By RI Director Shekhar Mehta
More often than not, each of my days starts with meeting one or more children who need to get heart surgeries done.
Their mothers and fathers wait for nine months for their bundle of joy to arrive but soon after the child is born they realize that the child has got a hole in the heart. And this creates holes in their hearts and their pockets. Their yearly income is not more than US$600 and the expense for a heart surgery is $3,000. It would take them five years to spend all that they earned to try and save the child, but who knows if the child will survive or not.

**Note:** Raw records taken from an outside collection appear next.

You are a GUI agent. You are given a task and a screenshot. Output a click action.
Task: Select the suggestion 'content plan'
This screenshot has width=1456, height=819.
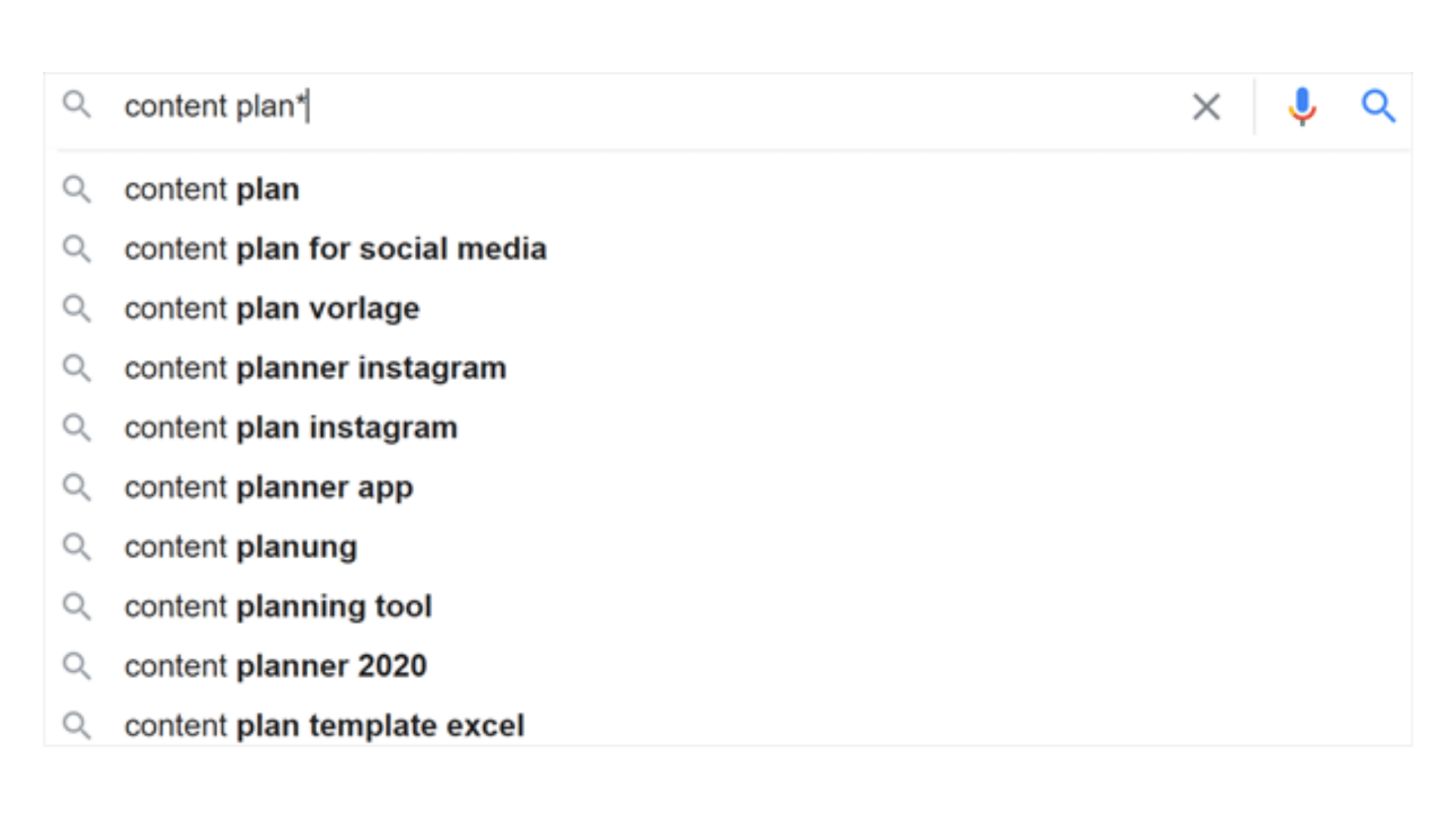coord(728,190)
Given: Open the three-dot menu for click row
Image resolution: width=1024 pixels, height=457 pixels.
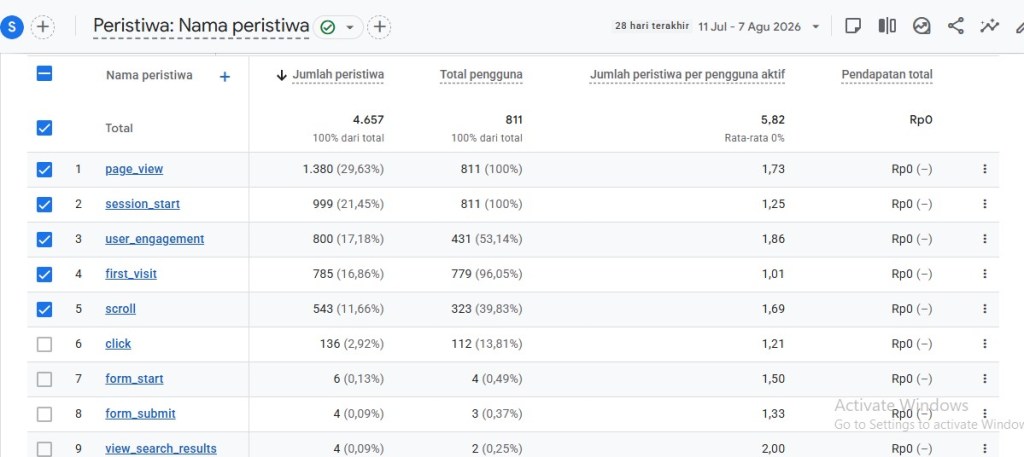Looking at the screenshot, I should click(985, 344).
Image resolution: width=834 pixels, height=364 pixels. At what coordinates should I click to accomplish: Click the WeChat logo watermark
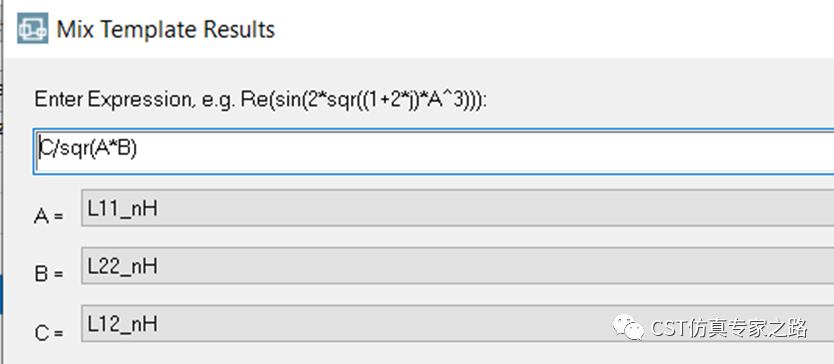click(x=629, y=327)
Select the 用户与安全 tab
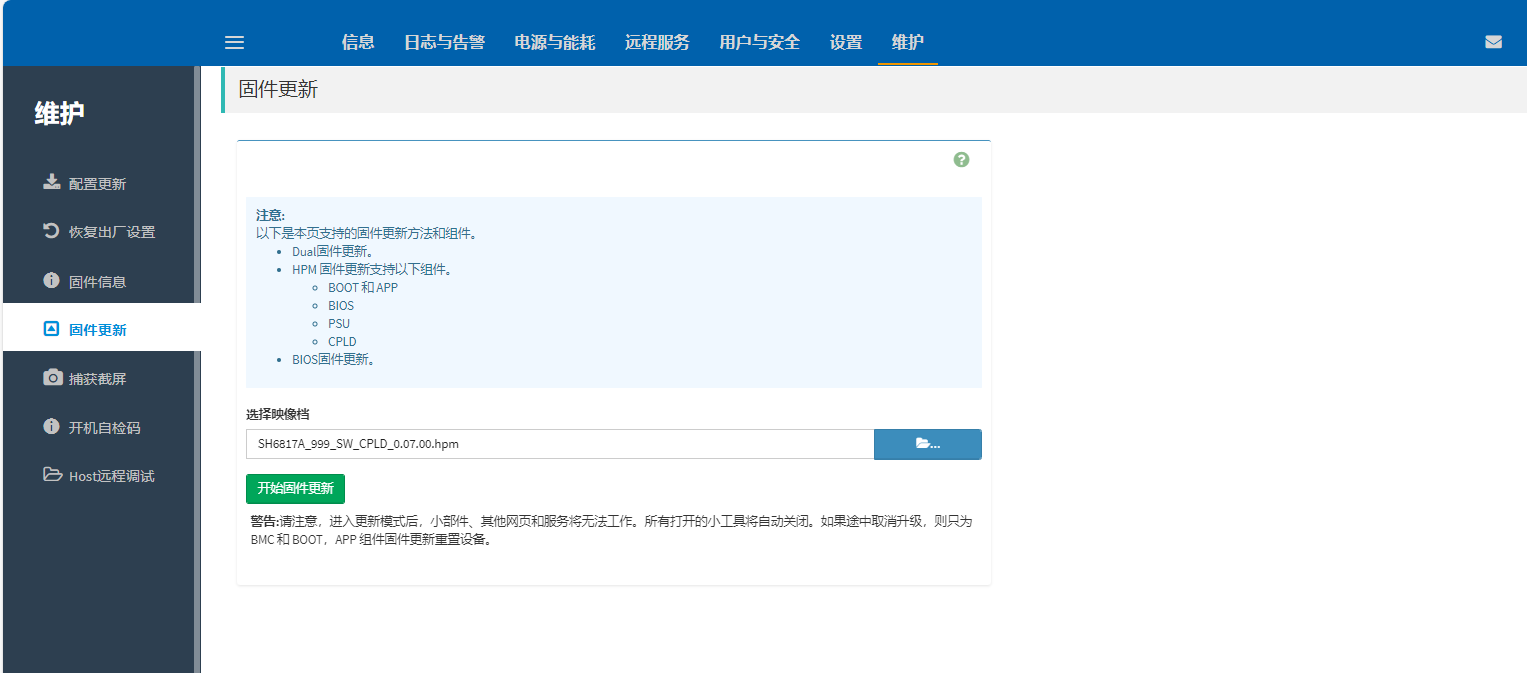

Fortunately I got initiated into the project of “Saving Little Hearts.” Over the last five years we were able to save more than 1,500 children’s lives by performing heart surgery, many coming from across the border from Pakistan. But one such instance made me realize it was far more than only saving their lives.
Rashi and I had travelled about 300 kilometers from our home to visit one of the patients who had come from Pakistan. Nazar Ali was just nine years old. He and his mother had travelled 14 hours by bus to reach the border of Pakistan and India, then another 12 hours by bus to reach Delhi. From there they travelled another 20 hours by train to reach the hospital where the child was operated on.
We met the mother and the child at the Hospital bed. The boy was smiling but the mother had tears in her eyes. Soon we realized that these were tears of joy – joy because her child got a new life. She said “it was a painful journey no doubt, coming so far but with my child now better and happy it means the world to me.”
And then she made a profound statement. She said “my son was born in Pakistan but he got a new life in India. He has not only just Pakistani but Indian blood in him too. Long Live India.” I suddenly realized the enormity of the statement.
For two countries who have fought three wars in 60 years, what could be a better way of bringing peace amongst their people? These hundreds of children who come from Pakistan for their surgeries in India under a program called “Aman ki Aasha” meaning “hope for peace” are all ambassadors Peace through Service.
Each day when we save three lives and do our bit to bring peace, I live my Rotary moment.
Adapted from a My Rotary Moment speech delivered at the 2013 International Assembly.